Humanizing computational animal models
“A need to move from descriptive approaches to predictive models that incorporate cross-species differences in data types and phenotypes into translation”
The authors continue, briefly explaining this proposed computational model, based on sequencing data, “High-throughput DNA and RNA sequencing has made it possible to compare large animal and human data sets to search for translatable features and assess the representativeness of animal models.

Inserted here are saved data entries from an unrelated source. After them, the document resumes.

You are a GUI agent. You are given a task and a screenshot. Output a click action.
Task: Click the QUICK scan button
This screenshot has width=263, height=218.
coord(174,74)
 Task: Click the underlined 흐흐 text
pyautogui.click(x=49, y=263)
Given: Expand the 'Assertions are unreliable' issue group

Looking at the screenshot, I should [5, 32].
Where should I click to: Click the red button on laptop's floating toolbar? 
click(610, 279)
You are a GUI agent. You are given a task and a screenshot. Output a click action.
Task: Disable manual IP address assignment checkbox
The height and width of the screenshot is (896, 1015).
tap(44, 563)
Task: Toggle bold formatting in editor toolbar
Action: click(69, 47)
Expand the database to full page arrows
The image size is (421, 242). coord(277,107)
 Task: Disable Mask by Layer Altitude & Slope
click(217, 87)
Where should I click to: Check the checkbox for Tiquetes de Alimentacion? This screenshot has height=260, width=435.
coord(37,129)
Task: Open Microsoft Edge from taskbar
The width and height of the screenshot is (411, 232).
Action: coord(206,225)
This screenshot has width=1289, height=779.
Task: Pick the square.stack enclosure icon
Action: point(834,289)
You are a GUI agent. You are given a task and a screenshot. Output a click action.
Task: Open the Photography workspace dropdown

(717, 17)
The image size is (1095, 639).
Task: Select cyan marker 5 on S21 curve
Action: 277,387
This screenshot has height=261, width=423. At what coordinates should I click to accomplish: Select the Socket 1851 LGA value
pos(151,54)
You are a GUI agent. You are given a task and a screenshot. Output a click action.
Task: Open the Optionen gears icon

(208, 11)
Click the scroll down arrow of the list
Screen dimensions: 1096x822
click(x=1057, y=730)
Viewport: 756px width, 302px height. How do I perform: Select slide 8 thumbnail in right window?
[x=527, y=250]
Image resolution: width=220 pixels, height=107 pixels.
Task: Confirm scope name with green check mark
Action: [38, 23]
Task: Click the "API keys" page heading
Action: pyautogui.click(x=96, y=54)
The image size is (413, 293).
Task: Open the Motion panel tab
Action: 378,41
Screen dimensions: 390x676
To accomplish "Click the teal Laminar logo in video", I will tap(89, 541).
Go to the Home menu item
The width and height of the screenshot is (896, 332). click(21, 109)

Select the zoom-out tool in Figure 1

Computational humanization shifts perspective from comparisons to translating predictive models of biological associations across species, incorporating diverse molecular and phenotypic data from animals and humans
“This comparative approach is vulnerable to how phenotypic and molecular similarity (our emphasis) are defined, factors that influence apparent translatability. For example, two independent analyses of the same mouse and human transcriptomic datasets came to opposite conclusions about the utility of mice in inflammatory disease research. The discrepancy in the conclusions of these studies derived from differences in the statistical methods and selection of mouse data and phenotypes to compare with that of humans. Such comparative studies that use animal-to-human dataset pairs, called cross-species pairs (CSPs), are subject to these pitfalls, demonstrating a need to move from descriptive approaches to predictive models that incorporate cross-species differences in data types and phenotypes into translation. Although CSP comparisons are potentially problematic, they can highlight biology that is challenging to translate. In a recent study, transcriptomic profiles from humans and animal models were used to identify the cross-species expression of genes (read HERE crossing-species analysis) according to sex in 12 tissues and 4 species. The authors showed that sex-specific differences may have evolved after speciation and therefore may not be translatable to humans. An example that uses CSPs to identify representative animal disease models is PhenoDigm, a computational method that ranks animal models by assigning similarity scores to animal and human disease phenotypes. These studies expand the knowledge base of both gene-phenotype associations and animal-human phenotype associations, aiding experimental design and interpretation. By contrast, computational humanization shifts perspective from comparisons to translating predictive models of biological associations across species, incorporating diverse molecular and phenotypic data from animals and humans. These approaches span from translation of disease gene or disease-pathway associations in comparable data types and phenotypes to a more complex signaling network, mechanistic, or data-driven computational models that integrate multiple data types and phenotypes.”
Expanding biomedicine could be a promising way forward to put animal experimentation into the human clinic investigation
The article concluded with a synthesis of their proposal to resolve the relevant issue: “A promising way forward is to use ML [machine learning] approaches for discovery purposes and network, mechanistic, or emerging computational approaches to study context-specific biology. Because context-specific predictive models will necessarily use less data than will generalized approaches, new methods are needed to integrate these models with data from biological knowledge bases of orthology, network topology, and cross-species phenotypic similarity. These considerations motivate the participation of researchers who bring approaches from various disciplines—including clinical, engineering, and biological sciences—into what must become an expanding area of biomedicine.”